# [Exercise]
Print the listing below verbatim, reproducing every line in order without any changes.

# [Provided records]
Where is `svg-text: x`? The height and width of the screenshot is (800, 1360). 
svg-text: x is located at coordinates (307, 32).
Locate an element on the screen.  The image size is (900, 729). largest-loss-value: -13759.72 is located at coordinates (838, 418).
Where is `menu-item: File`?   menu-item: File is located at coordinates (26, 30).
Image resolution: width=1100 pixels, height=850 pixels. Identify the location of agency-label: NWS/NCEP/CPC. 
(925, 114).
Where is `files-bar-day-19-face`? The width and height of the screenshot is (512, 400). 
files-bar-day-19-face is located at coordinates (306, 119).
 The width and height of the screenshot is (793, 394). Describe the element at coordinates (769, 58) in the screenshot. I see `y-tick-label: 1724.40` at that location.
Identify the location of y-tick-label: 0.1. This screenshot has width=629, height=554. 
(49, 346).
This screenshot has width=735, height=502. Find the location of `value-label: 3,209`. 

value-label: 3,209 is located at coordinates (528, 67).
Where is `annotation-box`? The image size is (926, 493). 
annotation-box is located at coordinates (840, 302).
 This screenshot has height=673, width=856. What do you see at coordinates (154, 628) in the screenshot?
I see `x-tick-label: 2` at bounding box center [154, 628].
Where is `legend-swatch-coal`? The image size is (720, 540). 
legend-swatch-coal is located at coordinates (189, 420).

# [Exercise answer]
Where is `svg-text: x`? The height and width of the screenshot is (800, 1360). 
svg-text: x is located at coordinates (307, 32).
Locate an element on the screen.  The image size is (900, 729). largest-loss-value: -13759.72 is located at coordinates (838, 418).
Where is `menu-item: File`?   menu-item: File is located at coordinates (26, 30).
Image resolution: width=1100 pixels, height=850 pixels. Identify the location of agency-label: NWS/NCEP/CPC. 
(925, 114).
Where is `files-bar-day-19-face`? The width and height of the screenshot is (512, 400). 
files-bar-day-19-face is located at coordinates (306, 119).
 The width and height of the screenshot is (793, 394). Describe the element at coordinates (769, 58) in the screenshot. I see `y-tick-label: 1724.40` at that location.
Identify the location of y-tick-label: 0.1. This screenshot has width=629, height=554. 
(49, 346).
This screenshot has width=735, height=502. Find the location of `value-label: 3,209`. 

value-label: 3,209 is located at coordinates (528, 67).
Where is `annotation-box`? The image size is (926, 493). 
annotation-box is located at coordinates (840, 302).
 This screenshot has height=673, width=856. What do you see at coordinates (154, 628) in the screenshot?
I see `x-tick-label: 2` at bounding box center [154, 628].
Where is `legend-swatch-coal`? The image size is (720, 540). 
legend-swatch-coal is located at coordinates (189, 420).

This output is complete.